Tout en reconnaissant que les investissements dans les solutions fondées sur la nature ne peuvent se substituer à la décarbonisation complète de tous les secteurs de l'économie, ils affirment qu'ils peuvent contribuer au rythme et à l'échelle nécessaires pour atténuer le changement climatique et s'y adapter.
Investir dans la nature, c'est favoriser la santé humaine, animale et planétaire, améliorer la qualité de vie et créer des emplois. Pourtant, la nature ne représente que 2,5 % des dépenses de relance économique prévues dans le sillage de COVID-19, indique le texte, qui exhorte les gouvernements, les institutions financières et les entreprises à combler le déficit d'investissement et à placer la nature au centre des futures décisions économiques dans les secteurs public et privé.

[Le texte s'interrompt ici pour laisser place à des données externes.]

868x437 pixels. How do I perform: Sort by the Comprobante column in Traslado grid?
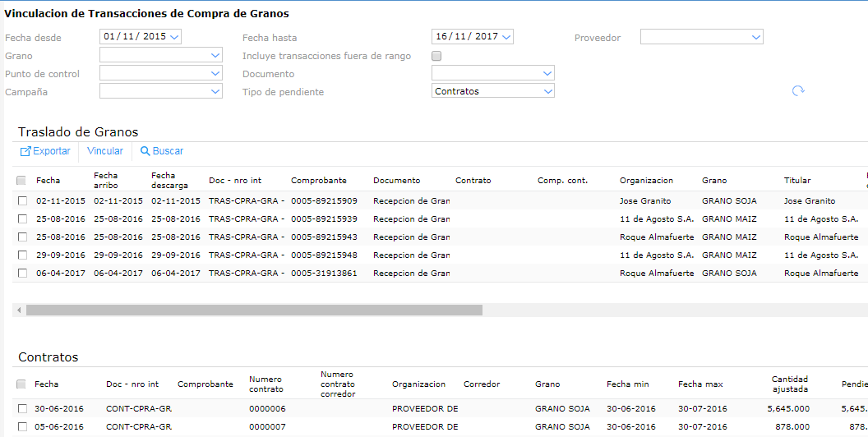(x=319, y=180)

Elle envisage également des modèles financiers mixtes pour investir dans la nature, afin que les entités du secteur privé partagent les risques.
"Les capitaux privés devront également se développer de manière spectaculaire pour combler le déficit d'investissement", indiquent les experts de l'étude, soulignant que la nature devra être le moteur des politiques visant à résoudre les défis sociétaux, ainsi que la crise du climat et de la biodiversité.
Actuellement, la perte de biodiversité coûte déjà à l'économie mondiale 10 % de sa production annuelle.
Pour le directeur exécutif du PNUE, le rapport "est un signal d'alarme pour que les gouvernements, les institutions financières et les entreprises investissent dans la nature, notamment dans la reforestation, l'agriculture régénératrice et la restauration de nos océans.
Selon les experts, les investissements dans les seules forêts nécessiteront 203 milliards de dollars par an, ce qui équivaut à un peu plus de 25 dollars par an pour chaque habitant de la planète en 2021. Ils proposent donc de développer des stratégies imaginatives qui combinent restauration et conservation afin d'augmenter les surfaces forestières et agroforestières, dans le but de gagner 300 millions d'hectares d'ici 2050.
Selon le PNUE, les prochaines réunions mondiales de haut niveau sur le climat, la biodiversité, la dégradation des sols et les systèmes alimentaires, ainsi que le lancement de la Décennie des Nations unies pour la restauration des écosystèmes le 5 juin, sont l'occasion de tirer parti de la relance économique des secteurs public et privé avec l'Accord de Paris et le Cadre mondial pour la biodiversité post-2020.
La planète serait ainsi sur la bonne voie pour limiter l'augmentation de la température de la Terre à 1,5°C au-dessus des niveaux préindustriels, et pour stopper et inverser la perte de biodiversité.
Le rapport indique que les investissements annuels du secteur privé dans les solutions fondées sur la nature ont atteint 18 milliards de dollars en 2018, ce qui signifie que le financement privé ne représente que 14 % si l'on additionne les capitaux provenant des chaînes d'approvisionnement de l'agriculture et de la foresterie durables, les investissements privés, les compensations de la biodiversité, les capitaux philanthropiques, les financements obtenus par les organisations multilatérales et les marchés du carbone liés aux forêts et aux autres utilisations des terres.
Dans le domaine du financement climatique, l'investissement privé représente 56 % des flux de capitaux.
Les experts considèrent que l'augmentation du capital privé pour les solutions basées sur la nature est l'un des principaux défis du développement durable pour les années à venir.
Selon eux, les investisseurs, les producteurs d'infrastructures, les clients et les bénéficiaires peuvent jouer un rôle crucial dans un marché où les solutions fondées sur la nature deviennent une source de revenus et contribuent à la résilience économique.